Taylor K, Mertens B, Lutje V, Saya R
International Livestock Research Institute, PO Box 30709, Nairobi, Kenya.
Parasite Immunol. 1998 Sep;20(9):421-9. doi: 10.1046/j.1365-3024.1998.00165.x.
The mechanisms whereby trypanotolerant N'Dama cattle control infection with Trypanosoma congolense are unknown. Previous studies have suggested that the monocytes of N'Dama cattle are more highly activated during infection than those of trypanosusceptible Boran cattle. However, we have recently reported that the monocytes of Boran cattle have a reduced capacity to secrete nitric oxide during trypanosome infection. We therefore evaluated the production of nitric oxide by monocytes of trypanotolerant N'Dama cattle infected with T. congolense in response to interferon-gamma, bacterial lipopolysaccharide or trypanosome antigens. Interferon-gamma-induced nitric oxide production was decreased between days 25 and 76 of infection, while lipopolysaccharide-induced secretion of nitric oxide was increased at days 13 and again at day 76 post-infection. Trypanosome antigens did not elicit nitric oxide production. Analysis of interleukin-10 mRNA transcription in peripheral blood leucocytes revealed an increase at time points that coincided with decreased interferon-gamma-induced nitric oxide synthesis. In contrast, interferon-gamma mRNA expression was not changed during infection while tumour necrosis factor-alpha was slightly reduced at day 32 post-infection. Recombinant interleukin-10 suppressed interferon-gamma-induced nitric oxide and tumour necrosis factor-alpha secretion, but not lipopolysaccharide-induced nitric oxide secretion in cultures of peripheral blood mononuclear cells and monocytes of uninfected cattle. These results suggest that the nitric oxide response of monocytes to IFN-gamma but not lipopolysaccharide, is suppressed during infection. The kinetics of the upregulation of interleukin-10 and its biological activity indicate a possible association with the depression of nitric oxide production and control of tumour necrosis factor-alpha.

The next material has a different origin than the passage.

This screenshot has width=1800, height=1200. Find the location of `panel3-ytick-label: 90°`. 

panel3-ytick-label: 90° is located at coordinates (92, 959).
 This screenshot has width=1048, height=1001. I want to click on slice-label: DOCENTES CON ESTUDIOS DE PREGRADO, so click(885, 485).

耐锥虫的恩达马牛控制刚果锥虫感染的机制尚不清楚。先前的研究表明,恩达马牛的单核细胞在感染期间比易感染锥虫的博拉牛的单核细胞具有更高的活性。然而,我们最近报道,博拉牛的单核细胞在锥虫感染期间分泌一氧化氮的能力降低。因此,我们评估了感染刚果锥虫的耐锥虫恩达马牛的单核细胞在受到干扰素-γ、细菌脂多糖或锥虫抗原刺激后一氧化氮的产生情况。在感染的第25天至76天之间,干扰素-γ诱导的一氧化氮产生减少,而脂多糖诱导的一氧化氮分泌在感染后第13天增加,并在第76天再次增加。锥虫抗原未引发一氧化氮的产生。对外周血白细胞中白细胞介素-10 mRNA转录的分析显示,在与干扰素-γ诱导的一氧化氮合成减少相吻合的时间点上有所增加。相比之下,感染期间干扰素-γ mRNA表达没有变化,而肿瘤坏死因子-α在感染后第32天略有降低。重组白细胞介素-10抑制了外周血单个核细胞和未感染牛单核细胞培养物中干扰素-γ诱导的一氧化氮和肿瘤坏死因子-α分泌,但不抑制脂多糖诱导的一氧化氮分泌。这些结果表明,感染期间单核细胞对IFN-γ而非脂多糖的一氧化氮反应受到抑制。白细胞介素-10上调的动力学及其生物学活性表明,它可能与一氧化氮产生的抑制以及肿瘤坏死因子-α的控制有关。